Потом он у кого-то снял комнату, когда мы были уже в Москве, и почему-то входил в нее через окно, а не в дверь. Озорной был Михаил Михайлович, но шутил не зло. Он и пишет так, как говорит. И когда я читаю его рассказы, то читаю не глазами, а слышу, как он говорит, голос его слышу, смех слышу…».
По воспоминаниям современников Пришвин действительно в те годы был очень общительным, веселым и открытым человеком, а подчас казался даже бесшабашным. И больше всего верил в него именно его друг Александр Михайлович Клоноплянцев, самый понимающий и преданный его читатель. Самое удивительное, что Михаил Михайлович в эти елецкие годы тоже думал о себе так: «… Я вспомнил время, когда жил в Ельце на Бабьем базаре. Какой я был бездельник и пустой человек, откуда же потом все взялось?..»

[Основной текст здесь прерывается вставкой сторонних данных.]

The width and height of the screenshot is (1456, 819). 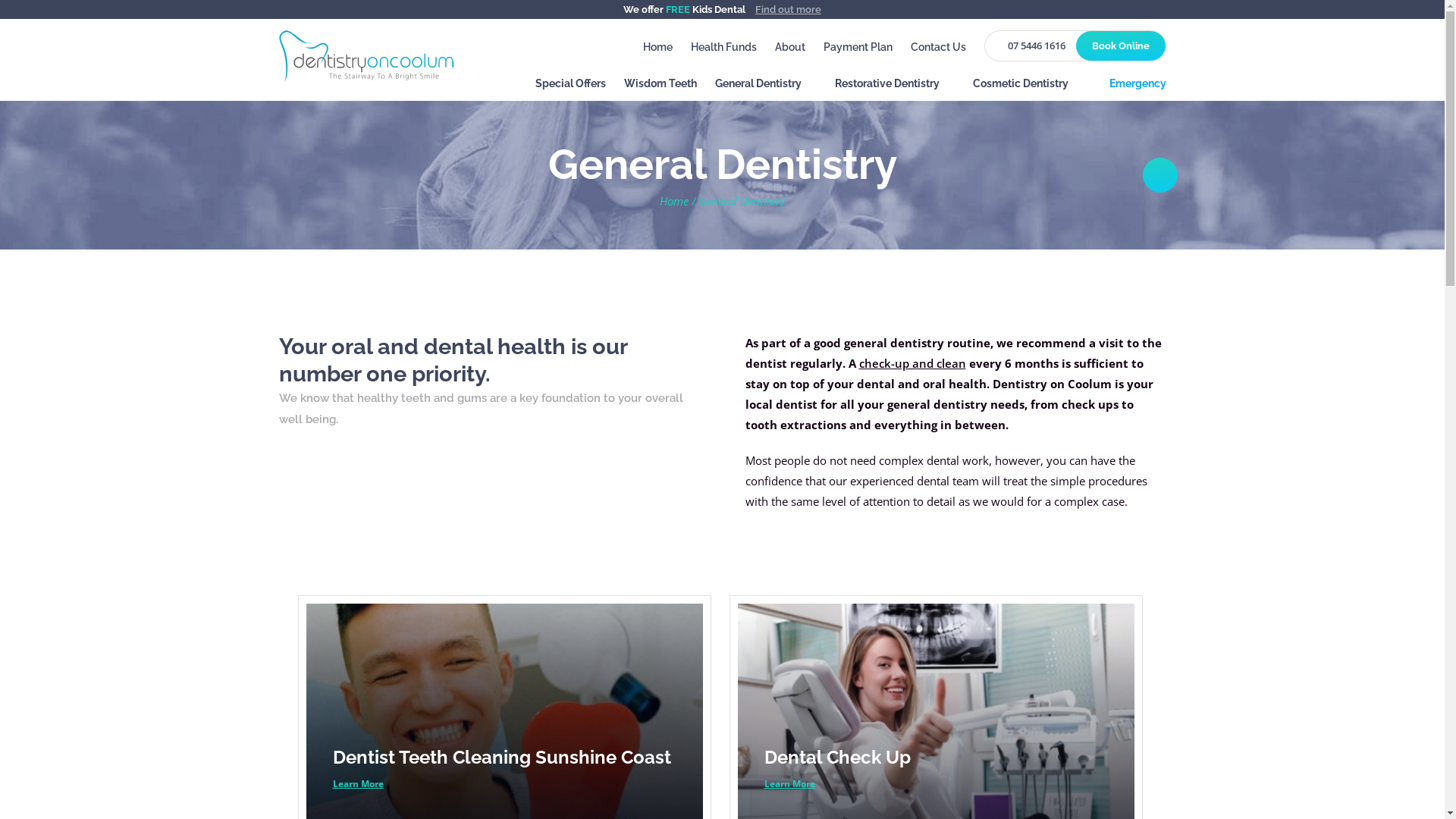 What do you see at coordinates (366, 54) in the screenshot?
I see `'Dentistry on Coolum'` at bounding box center [366, 54].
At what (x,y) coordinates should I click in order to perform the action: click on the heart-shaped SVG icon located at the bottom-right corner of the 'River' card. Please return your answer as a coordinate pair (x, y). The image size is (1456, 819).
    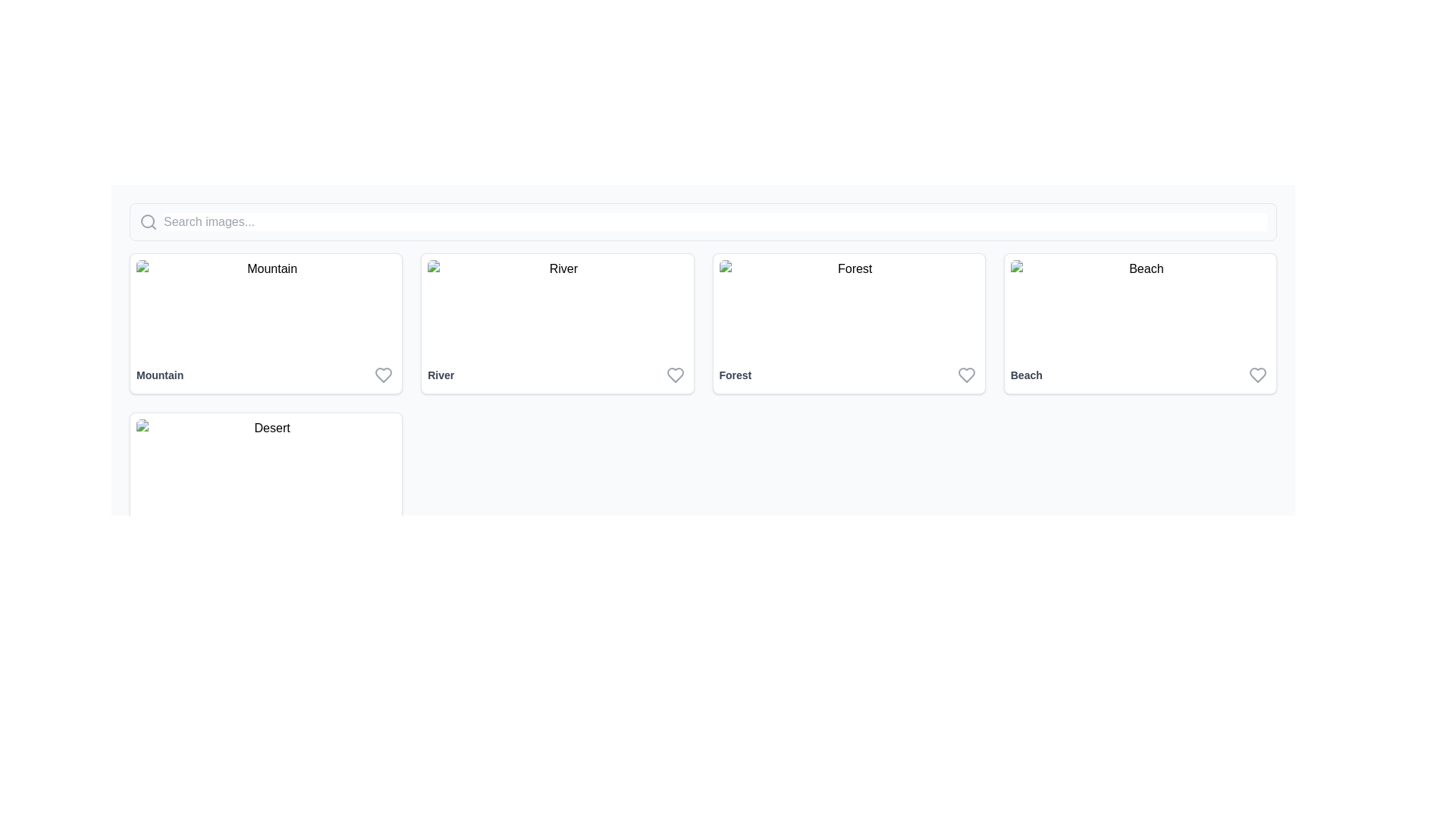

Есть в дневнике самого Пришвина признание, что настоящая тоска стала ему знакома лишь в его 29 лет. А до тех пор он был очень веселый человек. Значит, ни переживания неудачника в гимназии, ни тюремная одиночка, ничто не могло сломить его дух. Но при этом никому из окружающих не было тогда видно, что вынашивалось бессознательно в глубине души будущего писателя, что не давало ему удовлетворения и покоя.